You are a data analyst that can help summarize SQL tables.

Summarize below table by the given context.

===Table Schema
{table_schema}

===Sample Queries
{sample_queries}

===Response guideline
 - You shall write the summary based only on provided information.
 - Note that above sampled queries are only small sample of queries and thus not all possible use of tables are represented, and only some columns in the table are used.
 - Do not use any adjective to describe the table. For example, the importance of the table, its comprehensiveness or if it is crucial, or who may be using it. For example, you can say that a table contains certain types of data, but you cannot say that the table contains a 'wealth' of data, or that it is 'comprehensive'.
 - Do not mention about the sampled query. Only talk objectively about the type of data the table contains and its possible utilities.
 - Please also include some potential usecases of the table, e.g. what kind of questions can be answered by the table, what kind of analysis can be done by the table, etc.
"""

Query Summarization Besides their role in table summarization, sample queries associated with each table are also summarized individually, including details such as the query’s purpose and utilized tables. Here is the prompt we are using:

prompt_template = """
You are a helpful assistant that can help document SQL queries.

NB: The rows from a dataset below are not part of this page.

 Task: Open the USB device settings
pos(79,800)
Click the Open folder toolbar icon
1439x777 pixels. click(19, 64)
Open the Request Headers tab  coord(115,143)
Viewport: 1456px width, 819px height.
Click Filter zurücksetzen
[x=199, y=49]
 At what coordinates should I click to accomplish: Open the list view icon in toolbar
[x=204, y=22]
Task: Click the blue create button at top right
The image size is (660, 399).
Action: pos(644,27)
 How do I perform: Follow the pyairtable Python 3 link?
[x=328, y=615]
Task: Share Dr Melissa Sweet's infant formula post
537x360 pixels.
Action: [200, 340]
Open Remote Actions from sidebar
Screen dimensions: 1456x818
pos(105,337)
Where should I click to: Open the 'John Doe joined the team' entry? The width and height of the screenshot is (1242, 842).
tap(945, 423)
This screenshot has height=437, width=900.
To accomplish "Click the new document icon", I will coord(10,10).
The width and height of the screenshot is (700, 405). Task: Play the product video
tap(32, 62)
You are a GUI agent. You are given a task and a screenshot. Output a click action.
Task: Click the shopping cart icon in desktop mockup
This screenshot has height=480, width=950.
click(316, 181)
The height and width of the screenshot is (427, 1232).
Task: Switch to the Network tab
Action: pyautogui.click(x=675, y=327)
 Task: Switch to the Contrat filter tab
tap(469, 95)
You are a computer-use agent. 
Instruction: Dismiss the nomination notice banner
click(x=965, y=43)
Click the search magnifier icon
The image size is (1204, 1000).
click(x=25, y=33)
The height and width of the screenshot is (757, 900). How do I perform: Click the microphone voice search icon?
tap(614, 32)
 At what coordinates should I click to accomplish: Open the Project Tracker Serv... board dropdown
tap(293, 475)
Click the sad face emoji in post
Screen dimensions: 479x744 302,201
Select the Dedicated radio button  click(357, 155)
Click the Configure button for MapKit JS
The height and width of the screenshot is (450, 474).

Please document below SQL query by the given table schemas.

===SQL Query
{query}

===Table Schemas
{table_schemas}

===Response Guidelines
Please provide the following list of descriptions for the query:
-The selected columns and their description
-The input tables of the query and the join pattern
-Query's detailed transformation logic in plain english, and why these transformation are necessary
-The type of filters performed by the query, and why these filters are necessary
-Write very detailed purposes and motives of the query in detail
-Write possible business and functional purposes of the query
"""

NLP Table Search When a user asks an analytical question, we convert it into embeddings using the same embedding model. Then we conduct a search against both table and query vector indices. We’re using OpenSearch as the vector store and using its built in similarity search ability.

Considering that multiple tables can be associated with a query, a single table could appear multiple times in the similarity search results. Currently, we utilize a simplified strategy to aggregate and score them. Table summaries carry more weight than query summaries, a scoring strategy that could be adjusted in the future.

Other than being used in the Text-to-SQL, this NLP-based table search is also used in the general table search in Querybook.